Hosokawa Takakuni now became kwanryo


Takakuni now became kwanryo, exercising his authority with a high hand. Then the Sumimoto branch of the Hosokawa, taking advantage of Ouchi's absence, mustered a force in Shikoku and moved against Kyoto. Takakuni found himself in a difficult position. In the capital his overbearing conduct had alienated the shogun, Yoshitane, and from the south a hostile army was approaching. He chose Hyogo for battle-field, and, after a stout fight, was discomfited and fled to Omi, the position of kwanryo being bestowed on his rival, Sumimoto, by the shogun. In a few months, however, Takakuni, in alliance with the Rokkaku branch of the Sasaki family under Sadayori, marched into Kyoto in overwhelming force. Miyoshi Nagateru retired to Chion-in, where he committed suicide; Sumimoto fled to Awa, dying there a few months later, and Yoshitane, after brief refuge in the island of Awaji, died in Awa, in 1523. Thus, Hosokawa Takakuni found himself supreme in Kyoto, and he proceeded to appoint a shogun, without awaiting the demise of Yoshitane.

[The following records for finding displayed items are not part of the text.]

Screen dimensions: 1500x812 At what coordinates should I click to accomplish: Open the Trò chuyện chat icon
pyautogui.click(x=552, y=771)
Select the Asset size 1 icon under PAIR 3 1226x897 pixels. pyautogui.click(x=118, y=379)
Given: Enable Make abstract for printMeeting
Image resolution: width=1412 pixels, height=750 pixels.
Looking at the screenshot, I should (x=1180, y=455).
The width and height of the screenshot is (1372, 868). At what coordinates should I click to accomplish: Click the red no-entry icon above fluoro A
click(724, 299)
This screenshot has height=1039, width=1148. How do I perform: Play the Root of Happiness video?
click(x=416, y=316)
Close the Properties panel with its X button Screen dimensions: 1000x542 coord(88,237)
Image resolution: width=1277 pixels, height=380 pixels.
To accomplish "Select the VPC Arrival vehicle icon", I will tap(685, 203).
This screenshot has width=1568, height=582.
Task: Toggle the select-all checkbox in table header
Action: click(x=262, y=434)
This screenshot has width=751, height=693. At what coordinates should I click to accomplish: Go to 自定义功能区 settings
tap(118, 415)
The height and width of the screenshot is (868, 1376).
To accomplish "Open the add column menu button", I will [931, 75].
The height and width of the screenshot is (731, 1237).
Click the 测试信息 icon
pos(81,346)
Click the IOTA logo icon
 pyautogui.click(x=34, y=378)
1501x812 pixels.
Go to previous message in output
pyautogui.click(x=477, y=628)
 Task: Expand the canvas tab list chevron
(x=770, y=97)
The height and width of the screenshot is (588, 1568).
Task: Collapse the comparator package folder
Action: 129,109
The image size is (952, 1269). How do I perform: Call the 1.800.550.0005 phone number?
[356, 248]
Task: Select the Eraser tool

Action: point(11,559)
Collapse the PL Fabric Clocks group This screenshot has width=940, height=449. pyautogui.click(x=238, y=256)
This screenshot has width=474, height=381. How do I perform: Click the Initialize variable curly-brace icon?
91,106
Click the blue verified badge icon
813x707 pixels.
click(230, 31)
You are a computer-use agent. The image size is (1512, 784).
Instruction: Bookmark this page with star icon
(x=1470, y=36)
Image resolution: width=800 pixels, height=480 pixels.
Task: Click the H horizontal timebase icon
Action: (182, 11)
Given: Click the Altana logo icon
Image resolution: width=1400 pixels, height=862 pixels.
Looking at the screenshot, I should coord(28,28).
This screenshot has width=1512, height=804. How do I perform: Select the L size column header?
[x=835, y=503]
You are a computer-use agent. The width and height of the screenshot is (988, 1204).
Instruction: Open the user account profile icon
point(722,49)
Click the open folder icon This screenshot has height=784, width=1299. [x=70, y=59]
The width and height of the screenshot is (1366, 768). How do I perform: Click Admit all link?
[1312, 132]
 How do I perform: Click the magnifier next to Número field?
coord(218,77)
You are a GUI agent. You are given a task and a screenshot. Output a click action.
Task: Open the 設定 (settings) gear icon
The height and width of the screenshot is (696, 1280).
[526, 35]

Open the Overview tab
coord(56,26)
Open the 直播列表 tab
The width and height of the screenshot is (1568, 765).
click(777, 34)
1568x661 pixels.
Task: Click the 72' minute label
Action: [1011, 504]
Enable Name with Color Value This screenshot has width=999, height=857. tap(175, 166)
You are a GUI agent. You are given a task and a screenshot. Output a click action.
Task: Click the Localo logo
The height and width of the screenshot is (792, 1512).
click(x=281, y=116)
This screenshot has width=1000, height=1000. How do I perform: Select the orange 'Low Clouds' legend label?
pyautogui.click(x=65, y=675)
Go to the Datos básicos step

Yoshizumi, the eleventh shogun, who, as related above, fled from Kyoto in 1508, dying three years later in exile, left two sons: Yoshiharu, whom he committed to the charge of Akamatsu Yoshimura, and Yoshikore, whom he entrusted to Hosokawa Sumimoto. In 1521, Takakuni invited Yoshiharu, then eleven years old, to the capital and procured his nomination to the shogunate.


From this time forward

the confusion grows worse confounded. The Miyoshi of Awa are found in co-operation with Yanamoto Kataharu espousing the cause of the shogun's younger brother, Yoshikore, and of Harumoto, a son of Hosokawa Sumimoto. We see this combination expelling Yoshiharu and Takakuni from Kyoto, and we see the fugitives vainly essaying to reverse the situation. Thereafter, during several years, there is practically no government in the capital. Riot and insurrection are daily features, and brigandage prevails unchecked. Kataharu, though not holding the office of kwanryo, usurps its functions so ostentatiously that the assassin's dagger is turned against him. Again the two Hosokawa chiefs, Takakuni and Harumoto, fight for power, and, in 1531, Takakuni is killed, Harumoto becoming supreme. Soon the Miyoshi brothers, Motonaga and Masanaga, engage in a fierce quarrel about their inheritance, and the former, with Yoshikore as candidate for the shogunate and Hatakeyama as auxiliary, raises the standard against Harumoto, who, aided by the soldier-priests of Hongwan-ji, kills both Yoshitaka and Motonaga and takes Yoshikore prisoner. Thereafter, Harumoto quarrels with the Hongwan-ji bonzes, and being attacked by them, obtains the aid of Rokkaku Sadayori and the Nichiren priests, with the result that the splendid fane of Hongwan-ji is reduced to ashes. A reconciliation is then effected between Harumoto and the shogun, Yoshiharu, while Miyoshi Masanaga is appointed to high office. Yet once more the untiring Takakuni, aided by Miyoshi Norinaga, Motonaga's son, called also Chokei, drives Yoshiharu and Harumoto from the metropolis, and presently a reconciliation is effected by the good offices of Rokkaku Sadayori, the real power of the kwanryo being thenceforth exercised by the Miyoshi family. Japanese historians have well called it an age of anarchy.